→ Passage for review:

Dr. Ricaurte said his research protocols are approved by university committees. He acknowledged testing sedated or jet-lagged subjects, but argued that he had always noted that limitation in his published papers, and switched to testing in early mornings when jet lag was minimal. Test subjects who get lumbar punctures are warned about headaches, and given rest and painkillers, he said.

To weed out subjects who confound results by using other drugs, Dr. Ricaurte said, his staff quizzed volunteers and did blood and urine tests. His papers acknowledge that hair tests, which can show many drugs taken even months back, would have been more accurate. (Dr. Laruelle, who does PET scans of Ecstasy users, rejects subjects with hair less than an inch long.)

Told that Greg had used heroin without getting caught, Dr. Ricaurte said that was "unfortunate." But like all drug researchers, he said it was impossible to find heavy Ecstasy users who used no other drugs.

His papers, he said, always warn that poor performance by heavy Ecstasy users may have been caused by other drugs.

His critics say that such fine-print disclaimers are not enough, that all mental tests on multiple-drug users are pointless and cannot be used as evidence that one particular drug damages the brain.

Greg's friend reiterated that he had been badly treated and said he felt the research was skewed to prove he was brain-damaged.

"Most of the people I used to do drugs with are pretty screwed up," he admitted. "But if Ricaurte's studies are true, Greg and I should both be dead. We ate grams a night of pharma-grade stuff."

Nonetheless, he said: "We're fairly intelligent, rational guys. We had a stretch of three or four years where we really blew ourselves out. But we're still smart and ambitious. Some of their assertions about long-term brain damage are way off."
 
Allright, there are several reasons why massive doses would be used, and why they would be injected rather than given orally.

→ Activity: Please copy the stretch of the Ecstasy research passage from "Dr. Ricaurte said his" through "painkillers, he said.", swapping "painkillers" for "pain relievers".

(Items from a dataset)
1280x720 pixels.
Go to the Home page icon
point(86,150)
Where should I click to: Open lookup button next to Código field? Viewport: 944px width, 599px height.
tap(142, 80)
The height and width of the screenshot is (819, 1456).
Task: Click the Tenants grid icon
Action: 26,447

→ Task output:
Dr. Ricaurte said his research protocols are approved by university committees. He acknowledged testing sedated or jet-lagged subjects, but argued that he had always noted that limitation in his published papers, and switched to testing in early mornings when jet lag was minimal. Test subjects who get lumbar punctures are warned about headaches, and given rest and pain relievers, he said.